REQUIREMENT: In the listing below, start your output at the line with "The image size is (665, 1440)." and end it after the line with "Given: Hide the GEO-Agent_head object", copying every line exactly.

───── SOURCE DATA

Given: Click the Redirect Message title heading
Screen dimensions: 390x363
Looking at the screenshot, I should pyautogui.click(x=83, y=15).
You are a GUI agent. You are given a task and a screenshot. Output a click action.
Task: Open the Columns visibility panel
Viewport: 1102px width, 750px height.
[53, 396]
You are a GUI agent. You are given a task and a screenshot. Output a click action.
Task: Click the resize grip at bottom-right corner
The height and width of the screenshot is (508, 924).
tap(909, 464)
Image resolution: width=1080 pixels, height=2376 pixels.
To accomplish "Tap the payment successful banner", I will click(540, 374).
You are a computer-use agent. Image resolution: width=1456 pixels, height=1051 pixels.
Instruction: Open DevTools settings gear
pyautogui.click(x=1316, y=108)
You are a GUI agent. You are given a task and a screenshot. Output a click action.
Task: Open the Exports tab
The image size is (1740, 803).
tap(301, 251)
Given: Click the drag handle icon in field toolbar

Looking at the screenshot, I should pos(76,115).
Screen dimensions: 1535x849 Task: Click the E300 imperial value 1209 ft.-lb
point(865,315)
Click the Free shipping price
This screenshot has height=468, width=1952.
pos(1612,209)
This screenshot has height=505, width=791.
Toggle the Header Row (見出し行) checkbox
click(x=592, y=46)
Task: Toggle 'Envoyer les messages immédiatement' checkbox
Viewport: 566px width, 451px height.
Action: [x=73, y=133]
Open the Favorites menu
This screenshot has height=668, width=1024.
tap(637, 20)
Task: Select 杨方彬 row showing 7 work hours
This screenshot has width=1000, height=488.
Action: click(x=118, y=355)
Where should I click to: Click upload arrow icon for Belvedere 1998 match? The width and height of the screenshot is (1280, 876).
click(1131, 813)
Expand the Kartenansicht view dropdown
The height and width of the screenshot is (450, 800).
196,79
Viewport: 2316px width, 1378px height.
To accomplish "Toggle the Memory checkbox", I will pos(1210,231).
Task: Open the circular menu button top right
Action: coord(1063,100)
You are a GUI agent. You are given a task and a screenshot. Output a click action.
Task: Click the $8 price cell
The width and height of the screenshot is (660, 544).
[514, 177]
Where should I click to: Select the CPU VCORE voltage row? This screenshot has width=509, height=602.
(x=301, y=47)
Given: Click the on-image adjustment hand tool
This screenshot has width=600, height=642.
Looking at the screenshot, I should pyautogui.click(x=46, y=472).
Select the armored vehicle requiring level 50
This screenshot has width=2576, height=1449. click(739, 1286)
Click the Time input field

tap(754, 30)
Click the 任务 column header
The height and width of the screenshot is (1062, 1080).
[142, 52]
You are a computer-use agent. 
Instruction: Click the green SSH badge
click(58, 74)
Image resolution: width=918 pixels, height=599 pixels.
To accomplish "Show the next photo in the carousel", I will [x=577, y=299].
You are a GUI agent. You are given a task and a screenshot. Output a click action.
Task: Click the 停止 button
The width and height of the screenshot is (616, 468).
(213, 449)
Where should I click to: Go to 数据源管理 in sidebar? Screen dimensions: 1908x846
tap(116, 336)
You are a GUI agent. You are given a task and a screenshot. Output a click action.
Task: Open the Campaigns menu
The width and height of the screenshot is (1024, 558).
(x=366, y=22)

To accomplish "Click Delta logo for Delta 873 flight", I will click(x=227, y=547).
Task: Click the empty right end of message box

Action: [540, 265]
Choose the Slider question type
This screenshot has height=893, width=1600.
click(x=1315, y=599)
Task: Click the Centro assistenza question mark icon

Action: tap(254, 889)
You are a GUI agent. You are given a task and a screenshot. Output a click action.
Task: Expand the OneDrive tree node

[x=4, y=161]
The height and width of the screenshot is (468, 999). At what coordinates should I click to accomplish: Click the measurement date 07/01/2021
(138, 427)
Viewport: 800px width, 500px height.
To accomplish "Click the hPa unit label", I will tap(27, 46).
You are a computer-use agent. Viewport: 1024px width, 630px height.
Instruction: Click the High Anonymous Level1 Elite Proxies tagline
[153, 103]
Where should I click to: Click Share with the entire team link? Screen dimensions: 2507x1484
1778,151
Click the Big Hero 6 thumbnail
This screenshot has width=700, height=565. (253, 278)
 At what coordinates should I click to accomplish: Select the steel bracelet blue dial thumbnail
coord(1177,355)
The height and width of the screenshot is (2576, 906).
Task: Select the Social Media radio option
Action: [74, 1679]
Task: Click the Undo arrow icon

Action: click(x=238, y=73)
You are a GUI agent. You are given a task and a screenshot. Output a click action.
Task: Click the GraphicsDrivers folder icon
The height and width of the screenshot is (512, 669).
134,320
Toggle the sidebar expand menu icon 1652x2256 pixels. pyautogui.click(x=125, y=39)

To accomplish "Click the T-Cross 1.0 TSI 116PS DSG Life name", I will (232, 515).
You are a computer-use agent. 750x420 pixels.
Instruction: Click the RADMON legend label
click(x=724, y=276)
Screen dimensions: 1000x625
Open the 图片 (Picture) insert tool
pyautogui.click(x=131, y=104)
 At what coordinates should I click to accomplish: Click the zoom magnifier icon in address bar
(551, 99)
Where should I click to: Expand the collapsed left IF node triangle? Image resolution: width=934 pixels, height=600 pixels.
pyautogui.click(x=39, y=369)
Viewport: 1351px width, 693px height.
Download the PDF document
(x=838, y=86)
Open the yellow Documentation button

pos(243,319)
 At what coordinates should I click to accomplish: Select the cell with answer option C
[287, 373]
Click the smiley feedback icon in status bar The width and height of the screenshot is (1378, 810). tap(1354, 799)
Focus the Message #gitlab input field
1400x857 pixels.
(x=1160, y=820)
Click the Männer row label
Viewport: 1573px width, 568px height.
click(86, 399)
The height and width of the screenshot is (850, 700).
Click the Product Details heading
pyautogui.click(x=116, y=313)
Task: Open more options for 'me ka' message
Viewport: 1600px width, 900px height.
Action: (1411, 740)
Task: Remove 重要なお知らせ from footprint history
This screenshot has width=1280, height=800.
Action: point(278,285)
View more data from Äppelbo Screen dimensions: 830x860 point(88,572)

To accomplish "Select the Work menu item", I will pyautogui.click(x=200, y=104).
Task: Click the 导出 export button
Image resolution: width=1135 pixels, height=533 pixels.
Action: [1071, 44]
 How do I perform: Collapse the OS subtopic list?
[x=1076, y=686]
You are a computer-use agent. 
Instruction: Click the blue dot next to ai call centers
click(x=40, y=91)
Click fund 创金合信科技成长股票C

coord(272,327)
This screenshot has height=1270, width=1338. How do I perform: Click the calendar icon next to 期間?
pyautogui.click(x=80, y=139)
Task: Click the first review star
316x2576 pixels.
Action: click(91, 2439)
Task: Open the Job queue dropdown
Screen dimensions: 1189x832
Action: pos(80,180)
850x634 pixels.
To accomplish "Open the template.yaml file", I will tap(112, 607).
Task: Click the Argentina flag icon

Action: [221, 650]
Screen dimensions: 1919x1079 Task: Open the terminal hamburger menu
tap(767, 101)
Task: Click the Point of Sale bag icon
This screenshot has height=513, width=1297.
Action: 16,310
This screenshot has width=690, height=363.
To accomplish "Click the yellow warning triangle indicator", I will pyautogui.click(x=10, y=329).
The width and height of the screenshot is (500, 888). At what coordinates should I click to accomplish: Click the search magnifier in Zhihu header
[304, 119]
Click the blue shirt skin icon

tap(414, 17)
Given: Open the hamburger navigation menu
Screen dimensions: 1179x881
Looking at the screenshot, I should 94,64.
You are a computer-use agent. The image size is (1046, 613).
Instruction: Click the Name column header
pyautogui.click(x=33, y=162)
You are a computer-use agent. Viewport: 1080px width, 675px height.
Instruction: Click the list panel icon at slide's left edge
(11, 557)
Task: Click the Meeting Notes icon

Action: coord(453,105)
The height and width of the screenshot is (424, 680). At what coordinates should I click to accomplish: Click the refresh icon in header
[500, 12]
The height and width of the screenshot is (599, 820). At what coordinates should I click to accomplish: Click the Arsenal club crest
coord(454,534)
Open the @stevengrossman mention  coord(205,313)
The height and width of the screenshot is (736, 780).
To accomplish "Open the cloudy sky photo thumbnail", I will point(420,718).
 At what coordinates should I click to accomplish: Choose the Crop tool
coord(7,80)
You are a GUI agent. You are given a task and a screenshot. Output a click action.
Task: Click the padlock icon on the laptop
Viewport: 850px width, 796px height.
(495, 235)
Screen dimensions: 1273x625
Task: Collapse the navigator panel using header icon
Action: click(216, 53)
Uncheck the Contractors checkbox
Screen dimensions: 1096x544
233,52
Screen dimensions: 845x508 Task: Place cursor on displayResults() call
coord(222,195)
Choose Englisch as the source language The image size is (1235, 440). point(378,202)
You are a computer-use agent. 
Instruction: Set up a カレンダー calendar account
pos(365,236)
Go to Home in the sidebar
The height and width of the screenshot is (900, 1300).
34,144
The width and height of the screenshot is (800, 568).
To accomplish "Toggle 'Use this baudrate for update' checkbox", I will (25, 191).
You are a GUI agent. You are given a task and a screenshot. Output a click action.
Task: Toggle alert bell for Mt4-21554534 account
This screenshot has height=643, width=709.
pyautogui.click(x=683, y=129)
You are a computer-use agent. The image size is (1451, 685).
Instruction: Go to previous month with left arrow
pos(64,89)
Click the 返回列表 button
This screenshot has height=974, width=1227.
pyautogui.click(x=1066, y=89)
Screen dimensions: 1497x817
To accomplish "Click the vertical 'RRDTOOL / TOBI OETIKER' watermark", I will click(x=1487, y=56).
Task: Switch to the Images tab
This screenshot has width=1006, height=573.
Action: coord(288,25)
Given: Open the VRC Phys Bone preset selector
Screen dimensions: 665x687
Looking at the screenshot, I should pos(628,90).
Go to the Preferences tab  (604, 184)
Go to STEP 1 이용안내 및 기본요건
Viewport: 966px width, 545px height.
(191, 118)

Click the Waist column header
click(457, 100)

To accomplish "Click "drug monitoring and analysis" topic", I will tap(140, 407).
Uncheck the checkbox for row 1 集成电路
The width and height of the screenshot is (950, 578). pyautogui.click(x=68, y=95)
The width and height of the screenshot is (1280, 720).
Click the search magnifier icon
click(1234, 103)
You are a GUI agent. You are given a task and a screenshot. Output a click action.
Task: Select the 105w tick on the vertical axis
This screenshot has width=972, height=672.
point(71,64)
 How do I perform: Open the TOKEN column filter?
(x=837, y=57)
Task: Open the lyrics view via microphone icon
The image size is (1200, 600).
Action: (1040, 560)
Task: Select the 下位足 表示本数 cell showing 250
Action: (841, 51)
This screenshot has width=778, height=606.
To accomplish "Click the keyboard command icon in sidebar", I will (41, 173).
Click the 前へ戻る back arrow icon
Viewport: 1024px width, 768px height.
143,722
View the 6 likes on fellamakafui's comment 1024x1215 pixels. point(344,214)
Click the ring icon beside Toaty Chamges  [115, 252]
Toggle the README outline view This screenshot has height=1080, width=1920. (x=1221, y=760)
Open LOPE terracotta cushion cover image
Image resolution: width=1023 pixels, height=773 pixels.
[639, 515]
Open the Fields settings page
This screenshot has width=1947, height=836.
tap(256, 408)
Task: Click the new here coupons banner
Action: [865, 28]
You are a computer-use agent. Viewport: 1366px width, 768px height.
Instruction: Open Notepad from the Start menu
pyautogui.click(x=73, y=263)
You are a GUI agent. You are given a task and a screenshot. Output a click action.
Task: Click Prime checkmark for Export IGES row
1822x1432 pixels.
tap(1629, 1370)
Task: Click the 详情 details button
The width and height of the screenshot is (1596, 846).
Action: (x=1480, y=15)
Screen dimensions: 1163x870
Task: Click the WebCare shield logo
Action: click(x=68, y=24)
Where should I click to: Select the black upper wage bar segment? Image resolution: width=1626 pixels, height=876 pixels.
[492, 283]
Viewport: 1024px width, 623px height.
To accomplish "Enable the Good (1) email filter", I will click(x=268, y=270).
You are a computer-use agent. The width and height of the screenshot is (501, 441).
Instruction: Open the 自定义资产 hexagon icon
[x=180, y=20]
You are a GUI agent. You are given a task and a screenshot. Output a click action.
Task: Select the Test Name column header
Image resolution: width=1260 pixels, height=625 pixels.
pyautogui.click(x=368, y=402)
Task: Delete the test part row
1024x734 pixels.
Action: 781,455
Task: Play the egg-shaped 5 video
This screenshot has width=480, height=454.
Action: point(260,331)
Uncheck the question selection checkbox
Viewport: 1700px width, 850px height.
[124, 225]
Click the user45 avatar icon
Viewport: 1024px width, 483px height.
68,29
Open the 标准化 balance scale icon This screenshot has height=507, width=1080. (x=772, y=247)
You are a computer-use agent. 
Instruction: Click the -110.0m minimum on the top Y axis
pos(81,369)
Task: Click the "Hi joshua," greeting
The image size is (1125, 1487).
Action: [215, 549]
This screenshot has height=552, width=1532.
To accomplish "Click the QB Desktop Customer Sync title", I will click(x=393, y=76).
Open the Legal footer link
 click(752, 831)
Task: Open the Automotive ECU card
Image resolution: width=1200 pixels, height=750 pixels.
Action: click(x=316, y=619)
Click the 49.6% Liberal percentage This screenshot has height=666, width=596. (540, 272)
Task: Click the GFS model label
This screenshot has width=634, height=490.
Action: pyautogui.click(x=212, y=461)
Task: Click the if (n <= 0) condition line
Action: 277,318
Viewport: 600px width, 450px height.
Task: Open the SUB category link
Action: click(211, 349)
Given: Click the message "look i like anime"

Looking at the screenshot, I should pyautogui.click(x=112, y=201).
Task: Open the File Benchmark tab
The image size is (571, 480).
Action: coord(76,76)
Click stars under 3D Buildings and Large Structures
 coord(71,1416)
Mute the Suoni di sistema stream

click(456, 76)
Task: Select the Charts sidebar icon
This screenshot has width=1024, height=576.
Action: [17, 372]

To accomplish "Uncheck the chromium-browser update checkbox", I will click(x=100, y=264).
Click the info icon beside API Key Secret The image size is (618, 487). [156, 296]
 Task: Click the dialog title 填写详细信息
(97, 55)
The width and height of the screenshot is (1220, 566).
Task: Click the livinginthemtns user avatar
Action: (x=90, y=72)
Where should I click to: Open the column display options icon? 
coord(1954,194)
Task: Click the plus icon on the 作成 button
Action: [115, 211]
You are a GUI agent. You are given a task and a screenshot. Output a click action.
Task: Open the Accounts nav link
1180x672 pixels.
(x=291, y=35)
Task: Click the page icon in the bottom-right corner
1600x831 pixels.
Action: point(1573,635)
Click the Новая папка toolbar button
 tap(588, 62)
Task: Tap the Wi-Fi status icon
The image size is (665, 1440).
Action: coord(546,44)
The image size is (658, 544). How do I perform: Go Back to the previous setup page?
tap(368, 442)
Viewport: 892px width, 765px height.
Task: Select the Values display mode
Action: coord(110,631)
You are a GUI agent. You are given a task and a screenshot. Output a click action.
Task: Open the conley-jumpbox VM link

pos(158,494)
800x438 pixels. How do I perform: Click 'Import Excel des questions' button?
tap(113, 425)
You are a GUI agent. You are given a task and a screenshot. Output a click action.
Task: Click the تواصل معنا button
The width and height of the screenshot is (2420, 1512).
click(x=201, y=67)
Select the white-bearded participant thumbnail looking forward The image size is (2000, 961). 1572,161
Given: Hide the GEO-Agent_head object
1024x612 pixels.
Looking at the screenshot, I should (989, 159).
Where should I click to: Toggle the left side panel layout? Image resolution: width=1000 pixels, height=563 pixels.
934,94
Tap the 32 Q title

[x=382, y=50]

──────────

REPLY TO THE EXERCISE:
The image size is (665, 1440).
Action: coord(546,44)
The image size is (658, 544). How do I perform: Go Back to the previous setup page?
tap(368, 442)
Viewport: 892px width, 765px height.
Task: Select the Values display mode
Action: coord(110,631)
You are a GUI agent. You are given a task and a screenshot. Output a click action.
Task: Open the conley-jumpbox VM link

pos(158,494)
800x438 pixels. How do I perform: Click 'Import Excel des questions' button?
tap(113, 425)
You are a GUI agent. You are given a task and a screenshot. Output a click action.
Task: Click the تواصل معنا button
The width and height of the screenshot is (2420, 1512).
click(x=201, y=67)
Select the white-bearded participant thumbnail looking forward The image size is (2000, 961). 1572,161
Given: Hide the GEO-Agent_head object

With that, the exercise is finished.